Sédentarité institutionnelle ou processus en mouvement ? Territoire au singulier ou bien parcours ? Itinérance et institution, itinérance et permanence, itinérance et aménagement durable du territoire, itinérance et décentralisation. Je commencerai par dire qu'il y a - a priori - dans cette notion d'itinérance quelque chose d'imprévisible, d'essentiellement libre et, partant, de terriblement troublant dans l'ordre habituel de la relation des pouvoirs publics avec l'art. La décentralisation théâtrale aura été la volonté de fixer, d'établir, en région, des institutions dont les missions et les modes de fonctionnement étaient les mêmes que ceux des institutions parisiennes. Nous passions de la " figure " du militant providentiel à l'institution.
Transposition d'un modèle de production de la création et de sa représentation, la décentralisation culturelle était d'abord une aventure de l'institution culturelle. L'itinérance se revendique au contraire comme un processus, un chemin au sens étymologique, un parcours géographique mouvant, un parcours de création mobile. Là où l'usage, la pratique et la politique culturelle ont placé, l'itinérance déplace.
C'est ce déplacement qui constitue l'autre question posée aux politiques de la culture. C'est qu'en effet, s'il y a mouvement, il y a itinéraire, étape, départ. Occupation temporaire, occupation précaire de l'espace culturel et de l'espace public. Mais alors comment miser en quelque sorte sur l'itinérance pour ancrer solidement la pratique culturelle ? Pourquoi accueillir et comment accueillir ce qui demain tournera ailleurs dans un autre " pays ", dans une autre intercommunalité ?
Ce sont ces questions qui cette année traversent vos discussions. Le lien pourrait être en quelque sorte virtuel, avec la mise en place d'un centre de ressources sur l'itinérance, une sorte de plate-forme de mise en commun d'expériences et d'analyses.
C'est un premier pas que vous avez entrepris. Mais comment traiter l'itinérance en tant que responsable d'un territoire ? Le sujet n'est pas facile et lorsque vous évoquez, par exemple, la simplification des procédures de contractualisation et de financement, vous touchez là à ce que sont nos pesanteurs dans ce " ni institutions, ni labels "...
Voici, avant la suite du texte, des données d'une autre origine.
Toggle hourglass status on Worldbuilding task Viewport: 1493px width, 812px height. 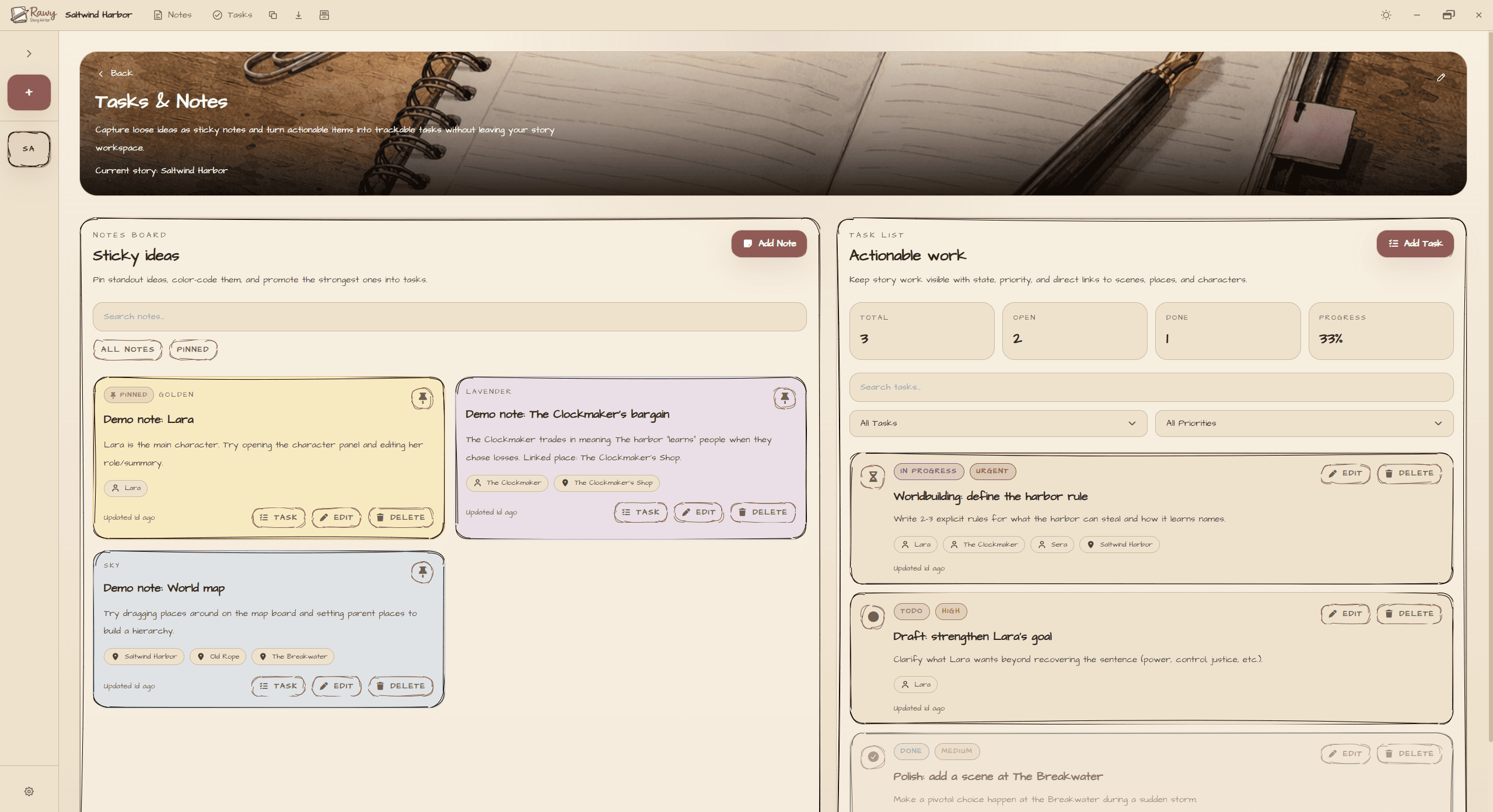click(873, 477)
Ces questions que je me plais à évoquer ainsi se rapprochent beaucoup de celles auxquelles nous nous sommes attelés à propos là encore de ces moments ou processus de création que nous appelons parfois " espaces intermédiaires ", faute une fois encore de parvenir à une définition telle qu'elle permettrait une appellation univoque. Comme vous le savez, à partir des conclusions du rapport de Fabrice Lextrait, j'ai ouvert un vaste chantier pour mieux appréhender et accompagner les projets comme les vôtres qui aujourd'hui posent de manière originale et singulière la question des conditions de production et donc de réception de l'acte artistique.
Ils répondent à un désir d'engagement des publics qui ne souhaitent plus être seulement spectateurs mais aussi acteurs des projets artistiques et culturels. Installées dans des lieux réutilisant le patrimoine industriel ou choisissant l'itinérance, et quelquefois les deux en même temps, ces aventures nourrissent la réflexion sur la place de l'artiste dans la société et sur une action culturelle qui cherche à trouver de nouveaux développements.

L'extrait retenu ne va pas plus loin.